I only have three batches that has scientific notation while others that processed in a same way remain normal(in the way I want):
Variable containing:
662 231 47893 … 231 1465 61
1 5766 17 … 8 2 742
17 54 106 … 102 15417 25
… ⋱ …
585 30 18 … 0 0 0
301 3 225 … 0 0 0
557 1755 28629 … 0 0 0
[torch.LongTensor of size 17x64]

And it seems that the first notation influence my embedding process, which throws me error as:
RuntimeError Traceback (most recent call last)
in ()
8 embed = nn.Embedding(len(s_index2word), 128)
9 print(input_var)
—> 10 embedded = embed(input_var)

/home/wenyanli/anaconda3/lib/python3.6/site-packages/torch/nn/modules/module.py in call(self, *input, **kwargs)
222 for hook in self._forward_pre_hooks.values():
223 hook(self, input)
–> 224 result = self.forward(*input, **kwargs)
225 for hook in self._forward_hooks.values():
226 hook_result = hook(self, input, result)

/home/wenyanli/anaconda3/lib/python3.6/site-packages/torch/nn/modules/sparse.py in forward(self, input)
92 input, self.weight,
93 padding_idx, self.max_norm, self.norm_type,
—> 94 self.scale_grad_by_freq, self.sparse
95 )
96

/home/wenyanli/anaconda3/lib/python3.6/site-packages/torch/nn/_functions/thnn/sparse.py in forward(cls, ctx, indices, weight, padding_idx, max_norm, norm_type, scale_grad_by_freq, sparse)
51 output = torch.index_select(weight, 0, indices)
52 else:
—> 53 output = torch.index_select(weight, 0, indices.view(-1))
54 output = output.view(indices.size(0), indices.size(1), weight.size(1))
55

RuntimeError: index out of range at /opt/conda/conda-bld/pytorch_1503965122592/work/torch/lib/TH/generic/THTensorMath.c:277

I’ve tried for several hours and still can’t fix this.
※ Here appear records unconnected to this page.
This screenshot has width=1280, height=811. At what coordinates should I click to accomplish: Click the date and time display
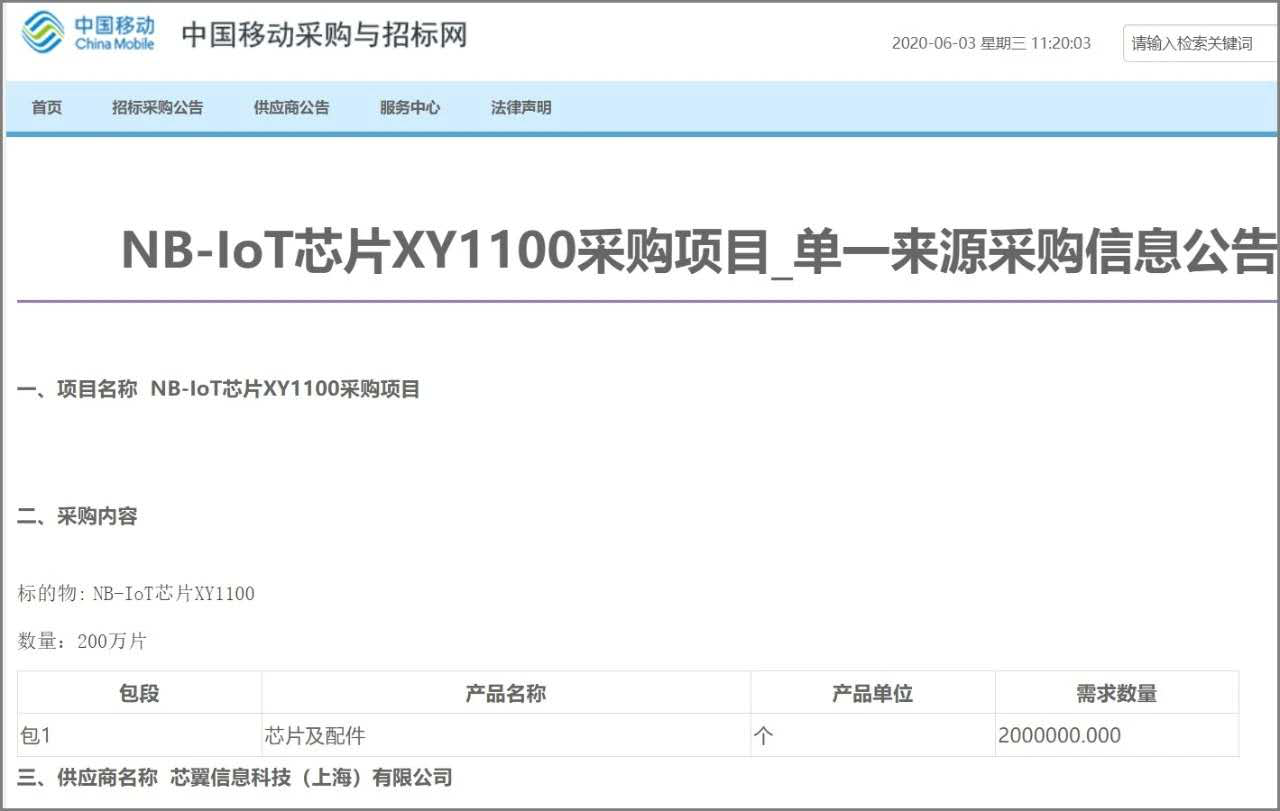pos(990,43)
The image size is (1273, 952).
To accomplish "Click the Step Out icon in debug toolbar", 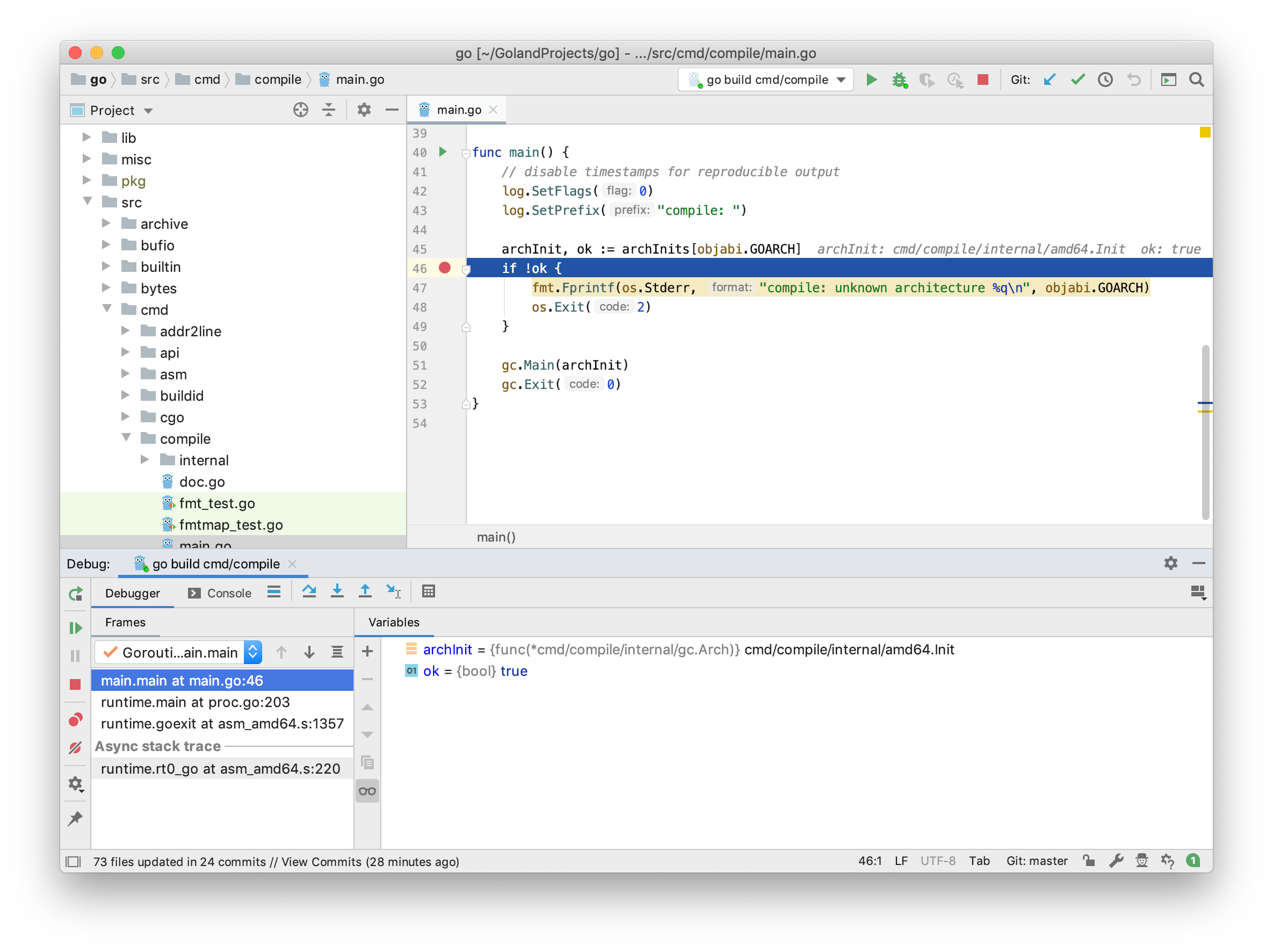I will point(364,592).
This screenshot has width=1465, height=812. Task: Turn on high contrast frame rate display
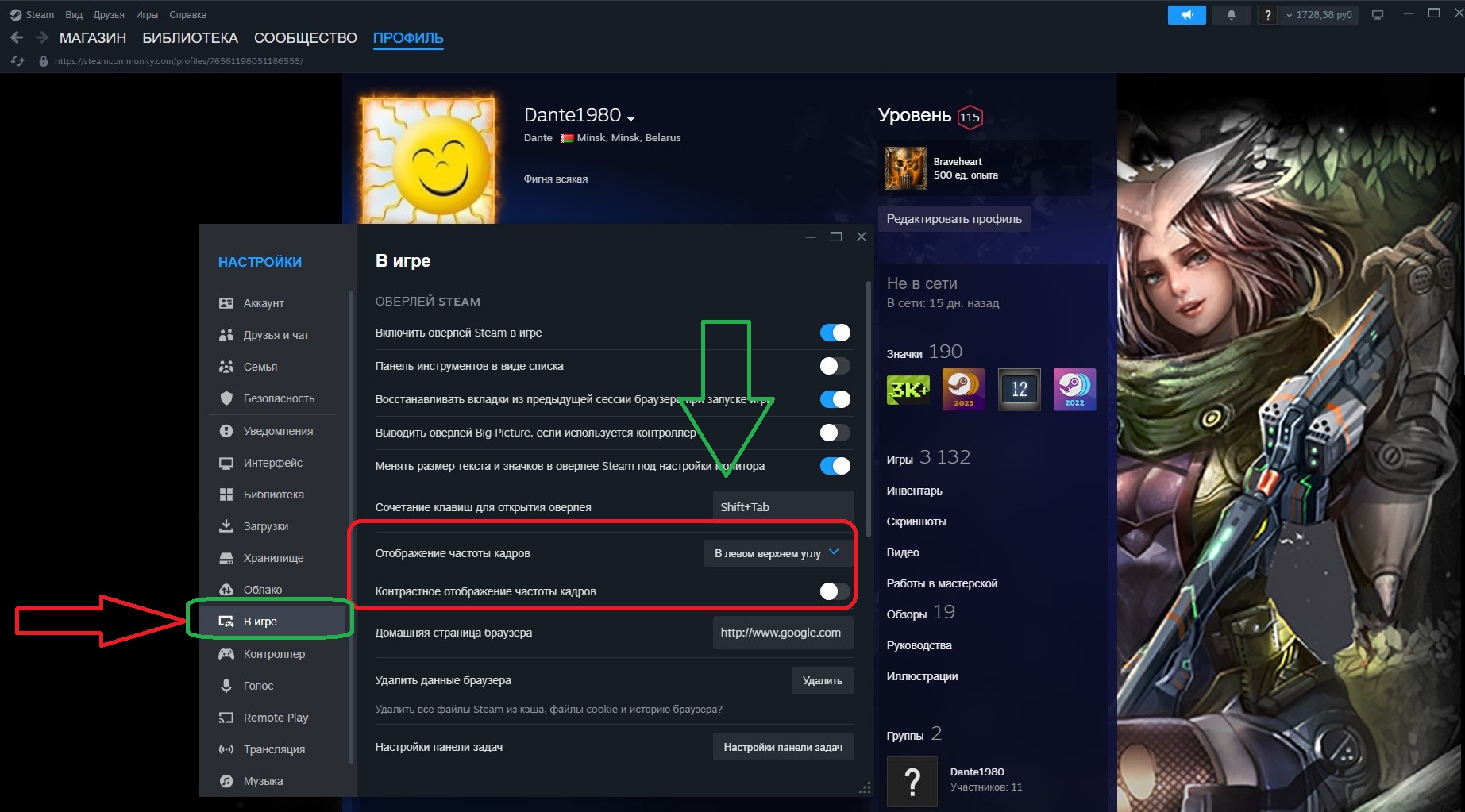(x=835, y=591)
Please help. Thx!

1 Like

I have the same problem! Do you find the way to convert LongTensor with scientific number to int?

Hi, that’s a long time agon. but I actually later figure out that my problem was my dictionary doesn’t match with my data(I have a wrong vocabulary size). Try check that. After I changed that, I don’t have that issue anymore.

Hi, I actually later figure out that my problem was my dictionary doesn’t
match with my data(I have a wrong vocabulary size). Try check that. After I
changed that, I don’t have that issue anymore.

Thanks a lot. I guess I have the same problem of indexing. The scientific notation for LongTensor in the error message is misleading. I thought the tensor was accidentally cast to FloatTensor, but it was actually still LongTensor just in scientific notation.

Glad it’s helpful. Yes it was kinda confusing and I didnt realize they are
still long tensors until I print them all out.